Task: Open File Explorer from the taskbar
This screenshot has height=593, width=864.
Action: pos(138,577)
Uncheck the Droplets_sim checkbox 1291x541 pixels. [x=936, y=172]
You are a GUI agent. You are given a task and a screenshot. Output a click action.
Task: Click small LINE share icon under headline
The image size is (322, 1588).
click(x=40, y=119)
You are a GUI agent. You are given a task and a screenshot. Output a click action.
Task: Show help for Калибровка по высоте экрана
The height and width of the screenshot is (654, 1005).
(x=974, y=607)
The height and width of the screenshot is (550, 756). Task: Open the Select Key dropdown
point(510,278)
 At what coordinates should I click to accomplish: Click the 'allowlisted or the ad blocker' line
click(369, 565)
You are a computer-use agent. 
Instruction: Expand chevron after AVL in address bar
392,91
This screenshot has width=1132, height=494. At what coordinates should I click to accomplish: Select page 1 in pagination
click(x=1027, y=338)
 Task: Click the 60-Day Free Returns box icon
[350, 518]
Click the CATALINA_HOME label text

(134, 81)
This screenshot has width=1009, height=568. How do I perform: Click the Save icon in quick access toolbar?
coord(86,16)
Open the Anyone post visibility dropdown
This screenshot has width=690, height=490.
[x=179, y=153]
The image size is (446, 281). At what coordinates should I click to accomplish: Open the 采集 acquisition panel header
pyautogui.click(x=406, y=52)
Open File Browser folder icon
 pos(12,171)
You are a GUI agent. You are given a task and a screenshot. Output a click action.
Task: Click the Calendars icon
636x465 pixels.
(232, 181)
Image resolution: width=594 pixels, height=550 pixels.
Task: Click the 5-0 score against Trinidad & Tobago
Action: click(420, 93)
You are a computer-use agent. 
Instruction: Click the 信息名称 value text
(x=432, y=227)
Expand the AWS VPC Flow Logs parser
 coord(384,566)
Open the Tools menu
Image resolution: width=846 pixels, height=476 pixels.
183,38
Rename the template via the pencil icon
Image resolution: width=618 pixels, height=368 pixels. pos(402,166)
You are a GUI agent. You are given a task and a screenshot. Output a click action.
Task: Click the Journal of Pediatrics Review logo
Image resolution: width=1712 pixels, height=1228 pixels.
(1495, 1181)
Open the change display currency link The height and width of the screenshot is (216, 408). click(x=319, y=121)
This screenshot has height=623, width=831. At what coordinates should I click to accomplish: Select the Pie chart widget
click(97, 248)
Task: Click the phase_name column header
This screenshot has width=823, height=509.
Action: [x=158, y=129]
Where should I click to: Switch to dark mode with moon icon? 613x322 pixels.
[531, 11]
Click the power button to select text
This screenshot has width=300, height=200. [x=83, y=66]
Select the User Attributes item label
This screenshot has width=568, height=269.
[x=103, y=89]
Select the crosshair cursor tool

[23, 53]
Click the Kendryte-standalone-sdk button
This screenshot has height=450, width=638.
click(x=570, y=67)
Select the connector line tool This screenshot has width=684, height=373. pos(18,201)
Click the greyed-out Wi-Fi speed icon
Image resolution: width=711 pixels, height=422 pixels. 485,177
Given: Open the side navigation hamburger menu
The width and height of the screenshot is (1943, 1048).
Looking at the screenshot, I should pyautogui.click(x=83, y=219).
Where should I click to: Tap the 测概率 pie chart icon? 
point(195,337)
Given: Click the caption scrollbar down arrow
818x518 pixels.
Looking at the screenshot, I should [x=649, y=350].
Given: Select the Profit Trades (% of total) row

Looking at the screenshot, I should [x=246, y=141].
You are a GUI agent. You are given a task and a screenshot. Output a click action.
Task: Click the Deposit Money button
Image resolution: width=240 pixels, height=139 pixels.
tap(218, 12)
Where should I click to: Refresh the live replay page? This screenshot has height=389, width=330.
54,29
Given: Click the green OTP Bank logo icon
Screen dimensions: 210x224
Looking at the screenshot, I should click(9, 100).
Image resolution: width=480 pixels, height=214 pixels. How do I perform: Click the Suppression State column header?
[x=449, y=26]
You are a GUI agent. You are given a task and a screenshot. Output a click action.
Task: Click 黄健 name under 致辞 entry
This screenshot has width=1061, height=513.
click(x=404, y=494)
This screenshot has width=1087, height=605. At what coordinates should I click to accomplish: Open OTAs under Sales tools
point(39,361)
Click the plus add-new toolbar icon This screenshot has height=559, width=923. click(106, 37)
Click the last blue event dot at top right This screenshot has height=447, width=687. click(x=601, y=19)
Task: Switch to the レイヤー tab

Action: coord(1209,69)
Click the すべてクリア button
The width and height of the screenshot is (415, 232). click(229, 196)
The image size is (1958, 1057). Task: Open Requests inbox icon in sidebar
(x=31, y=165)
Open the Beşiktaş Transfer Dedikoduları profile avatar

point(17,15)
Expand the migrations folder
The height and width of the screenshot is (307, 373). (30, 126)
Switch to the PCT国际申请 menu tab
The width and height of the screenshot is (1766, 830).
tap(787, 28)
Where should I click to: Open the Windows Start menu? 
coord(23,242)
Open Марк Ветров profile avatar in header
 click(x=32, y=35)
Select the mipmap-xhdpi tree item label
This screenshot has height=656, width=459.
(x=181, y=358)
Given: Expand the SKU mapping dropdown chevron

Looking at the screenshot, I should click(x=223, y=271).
+--
- [THE REQUEST]
Put the lines of the items from the line containing "Given: Select the" through the line containing "The width and height of the screenshot is (415, 232).", inclusive, into a JSON list of strings, one string per line. Leave out blank lines.

- [ANSWER TO THIS EXERCISE]
[
  "Given: Select the Profit Trades (% of total) row",
  "Looking at the screenshot, I should [x=246, y=141].",
  "You are a GUI agent. You are given a task and a screenshot. Output a click action.",
  "Task: Click the Deposit Money button",
  "Image resolution: width=240 pixels, height=139 pixels.",
  "tap(218, 12)",
  "Where should I click to: Refresh the live replay page? This screenshot has height=389, width=330.",
  "54,29",
  "Given: Click the green OTP Bank logo icon",
  "Screen dimensions: 210x224",
  "Looking at the screenshot, I should click(9, 100).",
  "Image resolution: width=480 pixels, height=214 pixels. How do I perform: Click the Suppression State column header?",
  "[x=449, y=26]",
  "You are a GUI agent. You are given a task and a screenshot. Output a click action.",
  "Task: Click 黄健 name under 致辞 entry",
  "This screenshot has width=1061, height=513.",
  "click(x=404, y=494)",
  "This screenshot has width=1087, height=605. At what coordinates should I click to accomplish: Open OTAs under Sales tools",
  "point(39,361)",
  "Click the plus add-new toolbar icon This screenshot has height=559, width=923. click(106, 37)",
  "Click the last blue event dot at top right This screenshot has height=447, width=687. click(x=601, y=19)",
  "Task: Switch to the レイヤー tab",
  "Action: coord(1209,69)",
  "Click the すべてクリア button",
  "The width and height of the screenshot is (415, 232). click(229, 196)"
]